Past the first valley, we soon realized that the tea plantation was much larger than we thought. Tea terraces extended out from all directions to as far as our eyes could reach.
Shrines of different religions, including Roman Catholic Christianity, signify the wide range of religious backgrounds of the tea workers.
A tea plantation is much more than just a place for work. It also includes settlement of housing, school, dining places, temples, etc. Many tea workers are Tamils from Southern India, thus settlements with a Hindu shrine are quite common.
Near Lipton’s Seat lookout, we stumbled upon a weighing station where tea pickers offloaded their tea leaves, got them weighed and repacked into large bags for transportation.
Soon we arrived at the lookout of Lipton’s Seat, apart from a sleepy dog and a bronze statue of Sir Thomas Lipton, only fog coming from the other side of the mountain greeted our arrival. Some said this was the spot where Lipton loved to linger when he came to inspect the plantation. With the fog, we had no luck to see the supposedly good view from the lookout.

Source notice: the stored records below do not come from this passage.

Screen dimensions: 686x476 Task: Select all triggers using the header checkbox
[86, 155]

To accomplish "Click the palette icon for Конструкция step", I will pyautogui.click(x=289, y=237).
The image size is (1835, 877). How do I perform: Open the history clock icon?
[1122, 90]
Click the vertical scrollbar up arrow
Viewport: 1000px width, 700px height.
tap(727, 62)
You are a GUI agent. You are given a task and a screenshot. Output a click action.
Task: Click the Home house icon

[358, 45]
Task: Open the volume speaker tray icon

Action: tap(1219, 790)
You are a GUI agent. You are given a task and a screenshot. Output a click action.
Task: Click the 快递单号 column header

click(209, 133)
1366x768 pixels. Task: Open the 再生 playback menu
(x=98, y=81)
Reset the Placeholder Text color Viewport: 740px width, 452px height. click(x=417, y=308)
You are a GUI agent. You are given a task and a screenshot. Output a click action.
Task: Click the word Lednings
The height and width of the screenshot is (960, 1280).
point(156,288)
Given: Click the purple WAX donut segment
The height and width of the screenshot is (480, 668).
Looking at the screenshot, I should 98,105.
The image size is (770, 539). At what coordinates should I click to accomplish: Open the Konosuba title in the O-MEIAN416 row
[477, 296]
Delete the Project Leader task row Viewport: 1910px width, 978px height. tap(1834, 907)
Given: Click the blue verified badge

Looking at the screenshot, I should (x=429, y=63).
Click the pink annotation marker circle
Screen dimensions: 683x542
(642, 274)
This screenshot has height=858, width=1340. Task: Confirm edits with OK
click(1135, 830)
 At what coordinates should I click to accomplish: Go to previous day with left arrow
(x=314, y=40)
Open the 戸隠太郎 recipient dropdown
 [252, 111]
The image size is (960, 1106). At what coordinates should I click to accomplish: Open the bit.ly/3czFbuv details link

Soon we realized that great scenery of this hike were basically everywhere, not limited to the final lookout.
Doing the journey on foot allowed us to get close with the tea pickers.
Returning to the first valley where we started the hike, the slope with dramatic shadows was replaced by a foggy scene.
Following a tea picker, we chose a different route to descend the slope towards the factory.
The small path through the tea rows gave us a closer view of the working scenes of tea pickers.
We took our time to walk down and were greeted by several smiling tea pickers.
Close up of working tea pickers.
We leisurely walked back to Dambatenne Tea Factory in the fog. At the factory, we joined a tour to learn more about the tea making process, machinery and traditions.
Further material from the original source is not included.